**TASK GOAL**
The output should be exactly the lines from the one containing "[combobox] (303, 74)" through the last line of the records, and only those.

**RECORD EXCERPTS**
☆ ☆ ☆
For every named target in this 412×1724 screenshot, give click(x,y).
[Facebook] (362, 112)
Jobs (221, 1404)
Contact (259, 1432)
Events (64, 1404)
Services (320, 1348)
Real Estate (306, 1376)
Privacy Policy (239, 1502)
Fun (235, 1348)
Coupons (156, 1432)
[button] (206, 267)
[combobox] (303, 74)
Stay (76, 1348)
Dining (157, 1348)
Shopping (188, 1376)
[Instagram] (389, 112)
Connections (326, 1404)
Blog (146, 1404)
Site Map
☆ ☆ ☆
**SOLUTION TO THE PROBLEM**
[combobox] (303, 74)
Stay (76, 1348)
Dining (157, 1348)
Shopping (188, 1376)
[Instagram] (389, 112)
Connections (326, 1404)
Blog (146, 1404)
Site Map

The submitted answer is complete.